| Do this |
Can you repeat, word for word, the part of the post below on Iraq and DVR viewing, starting at "The debate detailed" and ending at "they are watching."?

| Text |

We begin this final weekend with two new, remarkable stories that show what is at stake in Tuesday's elections. A new Vanity Fair piece has two of the War's neocon architects opening up on Bush and the "failure" in Iraq; and on Monday, four leading military newspapers will publish a joint editorial calling for Rumsfeld to step down.
Driving this unexpected criticism is the growing sense of how out of control and dangerous Iraq has become for our security interests. As the now famous NIE from earlier this year reported Iraq is now fueling the spread of global jihadism, not containing it, meaning, to paraphrase Bush, our time in Iraq is making it more likely we will be fighting them here than over there.
The "blowback" now inevitable from Iraq is why the historical analogy America needs to be focusing on is not Vietnam, but the Soviet experience in Afghanistan. In that lost war the global Soviet brand was significantly damaged, a new generation of jihadists including Bin Laden where born, and the Soviet pull out left behind a nation that became the global breeding ground for jihadism which is still a virulent force in the world today.
My own sense is that the charade of the Saddam verdict tomorrow will only help to reinforce what a farce our occupation of Iraq has become, and why so many seem in open rebellion against the majority party these days. What is the positive spin from the Saddam verdict? That we got him again, and we were right to go into Iraq? We all know the guy was a bad guy, and essentially he had been tried and convicted in our minds along time ago. But that is not the issue now, and trumpeting his demise again will only reinforce how little we have to show for the money, the lives, the time and prestige we've lost in our time in Iraq.
The Times has an important story today detailing the extraordinary impact DVRs are having on television:
..."Only 52.7 percent of DVR users who watched prime-time shows on CBS tuned in during the live broadcast in the last week of September. An additional 19.4 percent of viewers watched their recorded CBS shows later that day; about 8 percent one day later; 7 percent 2 days later; nearly 4.7 percent tuned in after 3 days; the rest watched even later.
Until yesterday Nielsen planned to release commercial ratings for DVR viewers based on three lengths of time: viewers who watched the original broadcast; viewers who watch either the original broadcast or who watch it later the same day; and those who watched it within a week.
TV networks would like all viewers who watch the program within one week to be counted, but ad agencies say many of their commercials are time-sensitive because they feature sales or events planned within a few days..."
The implications for all this for politics are very significant. By 2008 DVR penetration in the US is expected to be a third of all television households, which may translate into as many as half of all voters. We've already seen an extraordinary migration in recent years from broadcast to cable, as only about 45% of anyone watching TV at a given time today are watching the traditional over the air live broadcast television networks. With this trend continuing, and DVR penetration at least doubling in the next 24 months, it is reasonable to assume that only a third of all TV viewers by 2008 will be watching live, over the air broadcast networks at any given time.
The debate detailed in this story is whether the owners of television will allow Nielsen to track how people watch TV commercials. The current system allows tracking of the watching of the show itself. But with half of all consumers in this study watching a recorded version of the program, allowing of course for the skipping of the TV ads, it becomes essential to understand whether in the watching of these shows folks are watching ads any longer, and which ads they are watching.
As Alan Wurtzel, chief of research at NBC says in the piece, “As the DVR penetration increases, the way people watch TV is simply going to change,”

| Record extracts |
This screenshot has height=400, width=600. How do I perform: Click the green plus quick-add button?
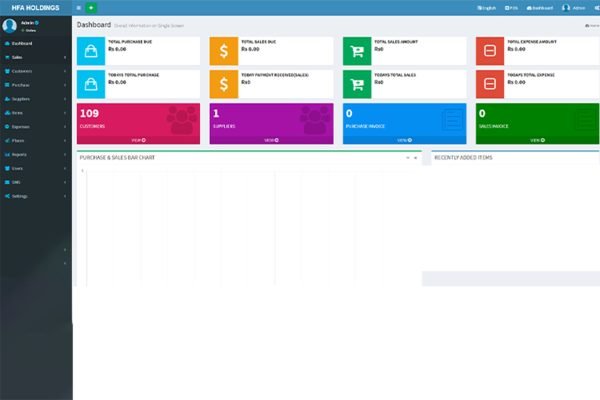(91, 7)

==

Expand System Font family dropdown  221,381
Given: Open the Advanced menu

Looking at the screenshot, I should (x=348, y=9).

* * *

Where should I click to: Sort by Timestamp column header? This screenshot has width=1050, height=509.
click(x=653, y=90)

| Reply |
The debate detailed in this story is whether the owners of television will allow Nielsen to track how people watch TV commercials. The current system allows tracking of the watching of the show itself. But with half of all consumers in this study watching a recorded version of the program, allowing of course for the skipping of the TV ads, it becomes essential to understand whether in the watching of these shows folks are watching ads any longer, and which ads they are watching.